Our first Sunday Student Interview:

Name: Fanny Lo ( or Fanny Chan as Wai’s surname is Chan)

Hometown: Hong Kong

Years practising yoga
: 6 years

Hobbies: yoga and more yoga!! I love dancing especially Kuchipudi which is a South Indian classical dance. Most of the time though I primarily focus on yoga and have not had much time to practice Kuchipudi.

Special talent: I cannot think of any special talent from me! (This is from Jen: Fanny is a great photographer, and has a sincere and sweet demeanor. She is always willing to help and makes everyone feel so comfortable by just being herself. And lets not forget her special talent is sharing her love of desserts and making us all drool with her tasty looking pictures!!)

What is your vision of yoga? What dos yoga mean to you?: Yoga gives me happiness and peace. From the Yoga Sutras of Patanjali we learned in our teacher training, the benefit of practicing yoga poses is, ” Tatto dvandvanabhigatah.” It means to me that yoga practices help me accept the dualities of the mind which frees me from sufferings.
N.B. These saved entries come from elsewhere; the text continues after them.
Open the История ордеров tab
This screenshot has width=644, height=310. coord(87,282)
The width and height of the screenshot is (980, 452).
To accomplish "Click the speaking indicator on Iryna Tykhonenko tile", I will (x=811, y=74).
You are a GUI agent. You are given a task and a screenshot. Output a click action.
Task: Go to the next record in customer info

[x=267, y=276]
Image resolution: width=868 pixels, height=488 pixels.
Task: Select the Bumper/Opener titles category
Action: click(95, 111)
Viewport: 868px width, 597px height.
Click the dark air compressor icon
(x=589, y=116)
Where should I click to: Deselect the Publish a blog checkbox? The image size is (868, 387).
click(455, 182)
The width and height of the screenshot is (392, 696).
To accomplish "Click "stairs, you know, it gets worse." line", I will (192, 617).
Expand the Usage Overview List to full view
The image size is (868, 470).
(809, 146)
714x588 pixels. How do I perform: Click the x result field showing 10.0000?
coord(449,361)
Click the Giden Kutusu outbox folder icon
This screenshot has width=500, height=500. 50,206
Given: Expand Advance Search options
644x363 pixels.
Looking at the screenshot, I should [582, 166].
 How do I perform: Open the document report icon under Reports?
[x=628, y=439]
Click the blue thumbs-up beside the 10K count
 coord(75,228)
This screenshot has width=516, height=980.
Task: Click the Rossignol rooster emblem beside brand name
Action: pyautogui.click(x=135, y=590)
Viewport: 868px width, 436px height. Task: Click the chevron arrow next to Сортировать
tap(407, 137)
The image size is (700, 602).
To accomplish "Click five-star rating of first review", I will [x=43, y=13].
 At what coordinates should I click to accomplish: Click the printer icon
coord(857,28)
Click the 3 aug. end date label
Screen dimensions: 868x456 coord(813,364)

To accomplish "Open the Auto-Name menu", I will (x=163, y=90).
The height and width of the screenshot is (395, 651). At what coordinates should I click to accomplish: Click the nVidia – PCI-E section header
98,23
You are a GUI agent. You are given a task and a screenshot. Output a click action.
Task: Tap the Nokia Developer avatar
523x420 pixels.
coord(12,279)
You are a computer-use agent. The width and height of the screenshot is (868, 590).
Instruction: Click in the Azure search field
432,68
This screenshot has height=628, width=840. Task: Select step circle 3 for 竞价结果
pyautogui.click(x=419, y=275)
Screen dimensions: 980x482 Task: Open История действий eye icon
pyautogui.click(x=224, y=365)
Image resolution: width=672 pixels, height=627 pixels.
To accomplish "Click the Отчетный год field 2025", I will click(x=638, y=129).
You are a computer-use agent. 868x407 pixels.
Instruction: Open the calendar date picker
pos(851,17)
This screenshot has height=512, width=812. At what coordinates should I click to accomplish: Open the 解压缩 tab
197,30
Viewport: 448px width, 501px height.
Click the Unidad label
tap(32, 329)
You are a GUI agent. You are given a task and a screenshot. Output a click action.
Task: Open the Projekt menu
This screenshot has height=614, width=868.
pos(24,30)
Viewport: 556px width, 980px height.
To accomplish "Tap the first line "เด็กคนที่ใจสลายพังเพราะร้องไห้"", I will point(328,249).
Instead of thinking this is right/wrong, good/bad everything appears more centered and balanced with yoga.

Asia Yoga Conference Workshop



What do you enjoy most about Dheesan Yoga?
First of all, whenever I come to Dheesan class, I feel relieved, like I can let go of my pressures and troubles. Because I sometimes am filled with tension and challenges after work, whenever I walk into the Dheesan class, I forget all my troubles and can focus on me.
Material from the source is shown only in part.